His activity as stage designer included works with Rogério de Carvalho, João Mota, Miguel Loureiro,
Álvaro Correia, Marcos Barbosa, Teatro Praga, Mickael Oliveira/Nuno M. Cardoso,
Raquel Castro and also with the Third
Angel (UK) and Association Arsène
(FR). He writes regularly on the subjects of architecture and stage design. In
2013, he published a catalogue of stage designs titled ways of doing nothing.

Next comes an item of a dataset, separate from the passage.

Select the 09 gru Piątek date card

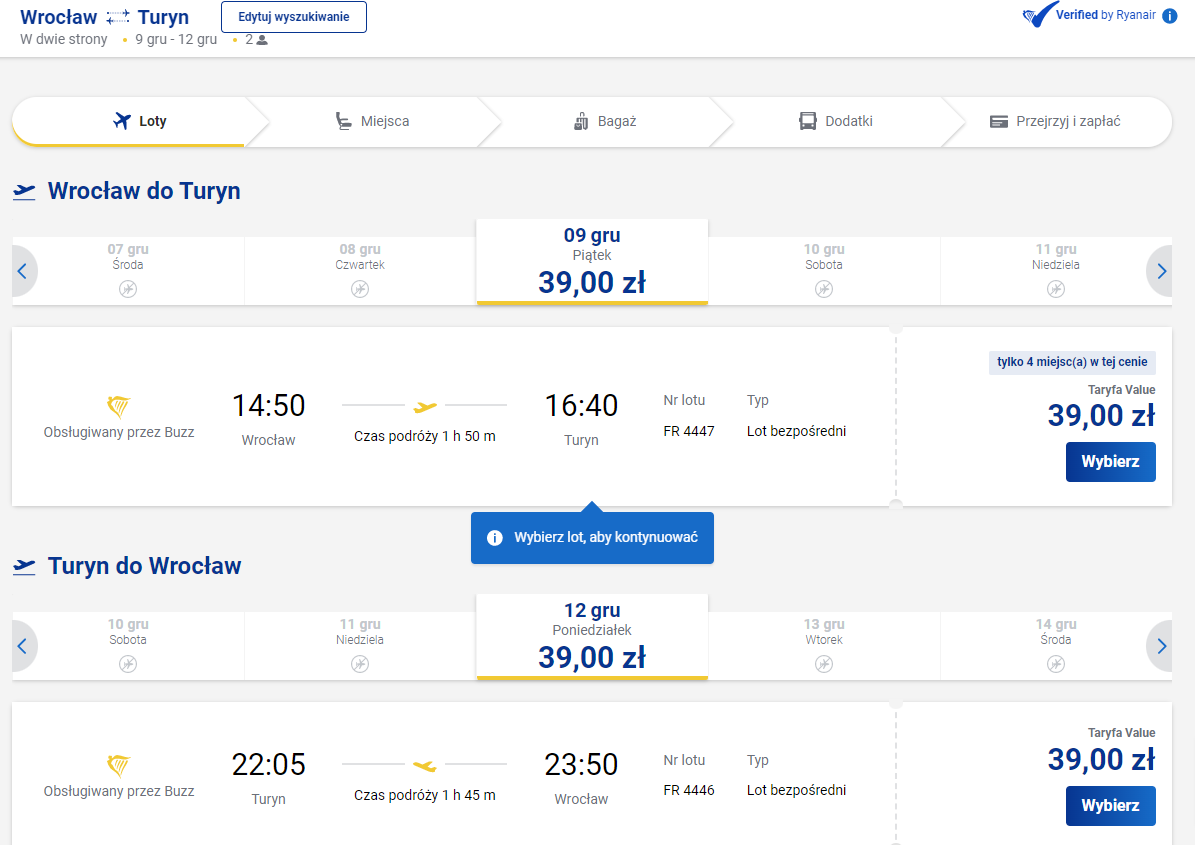(592, 262)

2D, 3D and other D's This text is about detachment. A comparative analysis is carried out between the detachment performed (in theatre) by Bertolt Brecht and stage designer Caspar Neher and the type of detachment found (in architecture) by Manfredo Tafuri in buildings since the Renaissance. In both cases, detachment is identified where there is a dissonance between an object and its context. Both Marxists and ideologically affiliated to "historical materialism", Brecht and Tafuri advocate the practice of relativization of history through the confrontation of different historical periods (a particular way of decontextualization). Both of them believe also in the libertarian and politically destabilizing potential of detachment. However, the similarities end here. From this point onwards, the discussion evolves to identify the implications of the centrality Tafuri awards to the language of buildings, which constitutes a departure from the production issue at the basis of Brecht's materialistic "aesthetics". Finally, this difference leads to yet another divergence, related to the type of spatial device each of them works with: the difference between a stage and the opposite of a stage.